# Iver Johnson Issued Tools 1896



## Rusty McNickel (Apr 11, 2016)

Greeting All,

According to their 1896 & 97 catalogs and perhaps later years, IJ issued tools in a kit with each bicycle. Does anyone know specifically what tools were provided?

Thanks....


----------



## redline1968 (Apr 11, 2016)

a adjustable wrench is one of the tools.


----------



## Iverider (Apr 12, 2016)

There was a bottom bracket tool and a screwdriver as well.
I believe Ivrjhnsn has one of the bottom bracket tools. 
This is a photo he posted awhile back.



 


IJ_1915_35 by VW Sightings, on Flickr


----------



## Rusty McNickel (Apr 12, 2016)

Thanks to all responses.
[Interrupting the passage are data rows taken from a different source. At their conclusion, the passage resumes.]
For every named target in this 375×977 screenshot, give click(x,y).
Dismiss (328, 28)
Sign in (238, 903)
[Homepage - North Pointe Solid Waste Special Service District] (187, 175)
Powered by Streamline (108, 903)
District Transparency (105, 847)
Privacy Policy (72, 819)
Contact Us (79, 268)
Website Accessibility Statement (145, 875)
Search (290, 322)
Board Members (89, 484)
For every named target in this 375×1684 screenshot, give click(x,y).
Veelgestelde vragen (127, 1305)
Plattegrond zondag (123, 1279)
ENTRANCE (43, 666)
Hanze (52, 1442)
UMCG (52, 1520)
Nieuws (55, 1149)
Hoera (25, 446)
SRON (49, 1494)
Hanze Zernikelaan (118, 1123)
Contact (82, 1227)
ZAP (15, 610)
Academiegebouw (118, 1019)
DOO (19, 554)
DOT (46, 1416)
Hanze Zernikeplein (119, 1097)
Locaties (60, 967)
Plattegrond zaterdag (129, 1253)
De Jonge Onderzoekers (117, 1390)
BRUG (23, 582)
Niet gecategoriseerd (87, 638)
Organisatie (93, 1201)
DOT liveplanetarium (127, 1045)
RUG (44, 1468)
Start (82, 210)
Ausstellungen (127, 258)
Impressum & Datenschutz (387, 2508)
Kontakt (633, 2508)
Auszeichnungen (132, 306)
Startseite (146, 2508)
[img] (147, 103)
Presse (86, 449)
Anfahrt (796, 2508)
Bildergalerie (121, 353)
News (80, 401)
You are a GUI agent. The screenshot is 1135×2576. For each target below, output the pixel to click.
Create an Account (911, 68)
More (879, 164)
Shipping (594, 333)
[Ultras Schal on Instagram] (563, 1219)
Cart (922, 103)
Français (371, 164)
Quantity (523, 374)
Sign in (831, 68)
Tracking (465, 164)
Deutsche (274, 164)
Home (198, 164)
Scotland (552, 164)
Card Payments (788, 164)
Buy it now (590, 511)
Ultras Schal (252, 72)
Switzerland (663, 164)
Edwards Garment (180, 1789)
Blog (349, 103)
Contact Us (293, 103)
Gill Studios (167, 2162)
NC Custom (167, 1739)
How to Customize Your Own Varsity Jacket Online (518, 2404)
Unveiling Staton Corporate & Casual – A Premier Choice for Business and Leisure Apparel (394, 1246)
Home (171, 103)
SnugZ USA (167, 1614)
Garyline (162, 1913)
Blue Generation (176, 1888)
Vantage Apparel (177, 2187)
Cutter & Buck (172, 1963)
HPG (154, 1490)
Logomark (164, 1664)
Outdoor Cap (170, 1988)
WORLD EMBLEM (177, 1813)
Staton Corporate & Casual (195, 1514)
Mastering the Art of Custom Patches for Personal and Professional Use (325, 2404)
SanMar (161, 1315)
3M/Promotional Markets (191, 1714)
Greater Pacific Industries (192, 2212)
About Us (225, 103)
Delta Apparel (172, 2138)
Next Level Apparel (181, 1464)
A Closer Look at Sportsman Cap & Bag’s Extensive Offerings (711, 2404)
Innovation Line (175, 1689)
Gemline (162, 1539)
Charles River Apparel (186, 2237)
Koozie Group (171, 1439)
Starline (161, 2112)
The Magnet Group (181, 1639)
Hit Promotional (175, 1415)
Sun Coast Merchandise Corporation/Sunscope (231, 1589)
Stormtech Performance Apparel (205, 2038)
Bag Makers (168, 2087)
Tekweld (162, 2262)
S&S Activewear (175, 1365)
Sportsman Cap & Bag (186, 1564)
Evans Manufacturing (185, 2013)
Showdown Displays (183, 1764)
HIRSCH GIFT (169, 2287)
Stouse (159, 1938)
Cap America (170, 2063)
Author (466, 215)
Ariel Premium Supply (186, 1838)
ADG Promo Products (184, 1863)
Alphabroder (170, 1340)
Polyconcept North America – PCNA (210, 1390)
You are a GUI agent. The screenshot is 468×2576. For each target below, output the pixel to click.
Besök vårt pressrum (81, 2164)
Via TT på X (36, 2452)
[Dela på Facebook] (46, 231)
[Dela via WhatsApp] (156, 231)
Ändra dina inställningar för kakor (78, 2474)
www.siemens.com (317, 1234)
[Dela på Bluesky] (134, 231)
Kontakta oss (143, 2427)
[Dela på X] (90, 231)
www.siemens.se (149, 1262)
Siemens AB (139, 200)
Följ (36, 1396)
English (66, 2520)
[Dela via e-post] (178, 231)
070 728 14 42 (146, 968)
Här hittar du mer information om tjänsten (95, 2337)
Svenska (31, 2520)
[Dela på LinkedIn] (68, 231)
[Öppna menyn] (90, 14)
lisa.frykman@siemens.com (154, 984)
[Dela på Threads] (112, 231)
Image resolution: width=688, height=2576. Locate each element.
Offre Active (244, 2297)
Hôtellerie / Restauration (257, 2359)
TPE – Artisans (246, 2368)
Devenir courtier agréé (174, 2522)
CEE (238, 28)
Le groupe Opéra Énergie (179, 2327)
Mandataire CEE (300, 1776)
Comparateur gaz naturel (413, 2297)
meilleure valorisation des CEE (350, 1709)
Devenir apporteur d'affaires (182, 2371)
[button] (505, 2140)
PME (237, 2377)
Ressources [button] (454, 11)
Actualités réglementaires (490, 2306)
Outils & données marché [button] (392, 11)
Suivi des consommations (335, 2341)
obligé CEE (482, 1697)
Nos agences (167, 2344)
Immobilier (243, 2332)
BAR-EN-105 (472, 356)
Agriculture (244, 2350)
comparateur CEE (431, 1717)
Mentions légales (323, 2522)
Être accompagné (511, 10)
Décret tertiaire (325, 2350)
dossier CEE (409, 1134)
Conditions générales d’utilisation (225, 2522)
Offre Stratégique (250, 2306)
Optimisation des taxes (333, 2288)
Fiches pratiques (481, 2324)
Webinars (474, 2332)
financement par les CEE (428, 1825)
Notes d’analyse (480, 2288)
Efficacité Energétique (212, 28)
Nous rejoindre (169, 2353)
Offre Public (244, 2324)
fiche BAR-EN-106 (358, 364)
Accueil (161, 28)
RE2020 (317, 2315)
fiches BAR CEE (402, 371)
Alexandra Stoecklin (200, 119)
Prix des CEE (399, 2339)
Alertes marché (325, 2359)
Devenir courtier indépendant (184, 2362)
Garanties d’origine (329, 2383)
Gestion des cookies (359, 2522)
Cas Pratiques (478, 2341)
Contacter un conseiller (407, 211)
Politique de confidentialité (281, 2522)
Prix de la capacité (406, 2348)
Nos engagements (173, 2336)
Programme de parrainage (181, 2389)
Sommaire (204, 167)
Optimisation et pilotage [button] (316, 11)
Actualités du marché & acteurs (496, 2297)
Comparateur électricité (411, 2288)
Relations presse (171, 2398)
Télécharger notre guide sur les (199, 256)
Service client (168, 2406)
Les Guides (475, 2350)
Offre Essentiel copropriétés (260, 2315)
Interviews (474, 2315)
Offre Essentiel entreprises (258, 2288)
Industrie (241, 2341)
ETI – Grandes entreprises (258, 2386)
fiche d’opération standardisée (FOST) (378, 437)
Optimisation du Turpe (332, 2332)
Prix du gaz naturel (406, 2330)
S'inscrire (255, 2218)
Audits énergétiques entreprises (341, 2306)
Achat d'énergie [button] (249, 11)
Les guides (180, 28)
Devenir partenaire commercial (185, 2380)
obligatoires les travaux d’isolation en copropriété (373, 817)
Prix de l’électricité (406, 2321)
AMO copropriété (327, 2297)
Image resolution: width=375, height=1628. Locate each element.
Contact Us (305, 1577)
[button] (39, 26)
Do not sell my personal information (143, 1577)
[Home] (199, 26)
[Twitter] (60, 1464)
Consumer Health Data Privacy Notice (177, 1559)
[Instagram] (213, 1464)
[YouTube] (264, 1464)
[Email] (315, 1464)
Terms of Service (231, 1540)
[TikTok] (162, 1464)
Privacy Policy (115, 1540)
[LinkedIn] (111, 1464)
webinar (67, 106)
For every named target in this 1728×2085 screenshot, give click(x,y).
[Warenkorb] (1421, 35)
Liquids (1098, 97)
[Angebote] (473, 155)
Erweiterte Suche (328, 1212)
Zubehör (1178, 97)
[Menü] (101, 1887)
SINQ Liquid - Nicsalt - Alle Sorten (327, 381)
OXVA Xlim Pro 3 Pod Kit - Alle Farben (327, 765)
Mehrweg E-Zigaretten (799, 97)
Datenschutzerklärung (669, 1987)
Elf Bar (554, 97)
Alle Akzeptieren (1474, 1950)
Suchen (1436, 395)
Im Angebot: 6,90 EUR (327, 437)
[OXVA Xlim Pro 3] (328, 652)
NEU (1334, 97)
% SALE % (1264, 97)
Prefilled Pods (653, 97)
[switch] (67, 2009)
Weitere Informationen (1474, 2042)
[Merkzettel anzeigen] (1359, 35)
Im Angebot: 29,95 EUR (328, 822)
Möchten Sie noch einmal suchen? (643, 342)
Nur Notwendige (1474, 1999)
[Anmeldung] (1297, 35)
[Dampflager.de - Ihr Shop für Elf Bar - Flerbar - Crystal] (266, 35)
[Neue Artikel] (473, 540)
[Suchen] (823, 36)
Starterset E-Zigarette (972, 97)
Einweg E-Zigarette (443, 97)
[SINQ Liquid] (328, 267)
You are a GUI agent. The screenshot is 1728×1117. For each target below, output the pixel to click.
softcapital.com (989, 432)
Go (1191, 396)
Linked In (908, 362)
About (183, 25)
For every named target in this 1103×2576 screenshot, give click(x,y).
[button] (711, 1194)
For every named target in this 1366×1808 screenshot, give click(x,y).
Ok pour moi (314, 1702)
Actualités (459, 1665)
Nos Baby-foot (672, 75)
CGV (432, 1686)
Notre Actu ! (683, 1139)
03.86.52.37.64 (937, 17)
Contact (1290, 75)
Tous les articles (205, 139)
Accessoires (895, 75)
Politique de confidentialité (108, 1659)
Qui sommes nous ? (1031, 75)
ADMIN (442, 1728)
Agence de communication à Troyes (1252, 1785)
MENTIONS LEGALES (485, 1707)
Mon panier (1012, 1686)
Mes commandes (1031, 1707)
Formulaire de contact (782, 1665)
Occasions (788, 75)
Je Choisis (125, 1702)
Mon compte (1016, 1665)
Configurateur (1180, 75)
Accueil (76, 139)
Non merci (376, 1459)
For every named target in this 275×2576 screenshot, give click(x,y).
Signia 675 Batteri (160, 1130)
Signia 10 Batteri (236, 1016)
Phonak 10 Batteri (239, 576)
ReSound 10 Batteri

The list is as suspected except for the bb spanner. It likely is a later issue. There is nothing on my '96 that would interface with that. In fact the exposed bb races are knurled/notched and fixed to rotate with the crank arms. 

Cheers!


----------



## filmonger (Apr 13, 2016)




----------



## locomotion (Apr 13, 2016)

yeah those are the only ones I have as well
the screwdriver, the adjustable wrench and the adjustable wrench with screwdriver
never found other ones


----------